Program Information
Stereotactic Body Radiation Therapy Planning for Primary Prostate Cancer with Selective Intraprostatic Boost Determined by 18F-Choline PET/CT
L Wu1*, H Wang2 , E Hirata3 , S Kwee3 , Y Kuang2 , (1) Cancer Hospital of Shantou University Medical College, Shantou, Guangdong, (2) University of Nevada Las Vegas, Las Vegas, NV, (3) Queen's Medical Center, Honolulu, HI
Presentations
SU-F-J-101 (Sunday, July 31, 2016) 3:00 PM - 6:00 PM Room: Exhibit Hall
Purpose: To investigate the utility of 18F-choline positron emission tomography (PET) scans guidance for SBRT dose painting in patients with prostate cancer and its impact on tumor control probability (TCP) and normal tissue complication probability (NTCP).
Methods: Twenty seven patients with localized prostate cancer who had 18F-choline PET/CT scan prior to treatment were included. A pair of nested intraprostatic dominant lesion (IDL) contours (IDLsuv60% and IDLsuv70%) were generated for each patient based on 60% and 70% of maximum prostate uptake on the 18F-choline PET images. GTVreg was delineated on prostate according to the gland boundary seen on CT images. The PTVs (PTVsuv60% and PTVsuv70%) were defined as respective IDLs with a 3-mm margin posteriorly and 5 mm in all other dimensions. Two 5-fraction SBRT plans using VMAT technique along with 10 MV FFF beams, plan36Gy and plan50-55Gy, were generated for each patient. All plans included a dose of 36.25 Gy prescribed to PTVreg. The Plan50-55Gy also included a simultaneous boost dose of 50 Gy and 55 Gy prescribed to the PTVsuv60% and PTVsuv70%, respectively. The utility of 18F-Choline PET-guided SBRT dose escalation was evaluated by its ability to achieve the prescription dose objectives while adhering to organ-at-risk (OAR) dose constraints. The TCP and NTCP calculated by radiological models were also compared between two plans for each patient.
Results: In all 54 SBRT plans generated, the planning objectives and dose constraints were met without exception. Plan50-55Gy had a significantly higher dose in PTVsuv60% and PTVsuv70% than those in Plan36Gy (p < 0.05), respectively, while still maintaining a safe OAR sparing profile.

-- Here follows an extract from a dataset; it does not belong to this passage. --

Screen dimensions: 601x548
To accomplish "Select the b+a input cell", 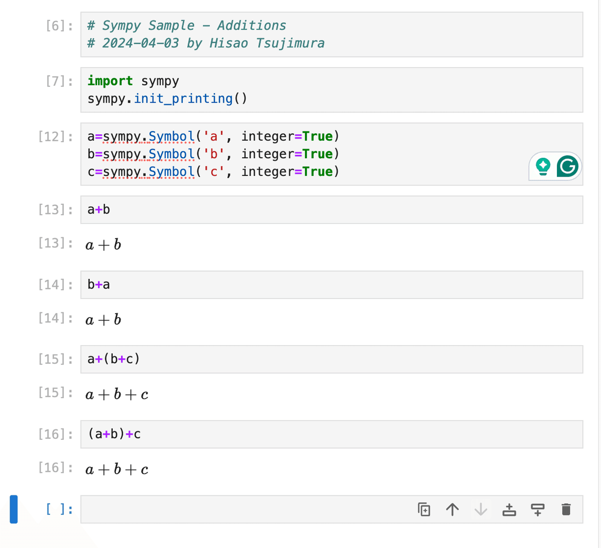I will 331,285.
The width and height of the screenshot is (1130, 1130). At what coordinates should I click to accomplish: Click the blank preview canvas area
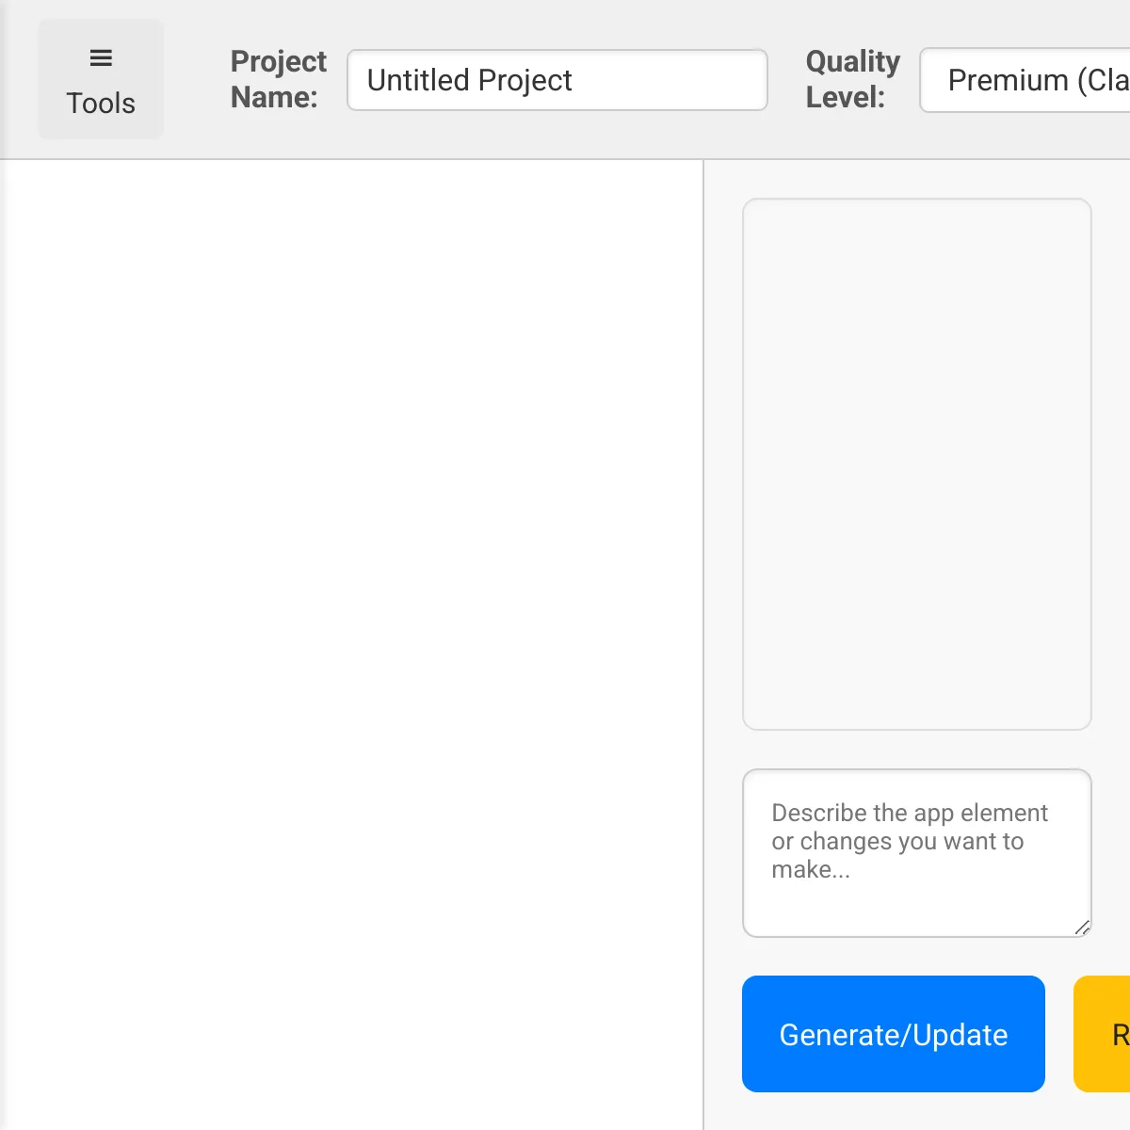[353, 565]
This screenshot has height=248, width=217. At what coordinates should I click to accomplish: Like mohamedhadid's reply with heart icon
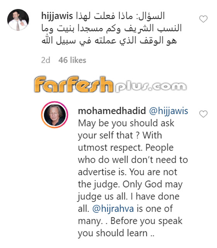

In addition, plan50-55Gy had significantly higher TCP than plan36Gy.
Conclusion: Using VMAT with FFF beams to incorporate a simultaneous 18F-choline PET-guided radiation boost dose up to 55 Gy into a SBRT plan is technically feasible.
Funding Support, Disclosures, and Conflict of Interest: This work was supported in part by Congressionally Directed Medical Research Programs Prostate Cancer Research Program grant PC04130, National Institutes of Health/National Cancer Institute grant R41CA110121, and the UNLV Lincy Endowed Assistant Professorship.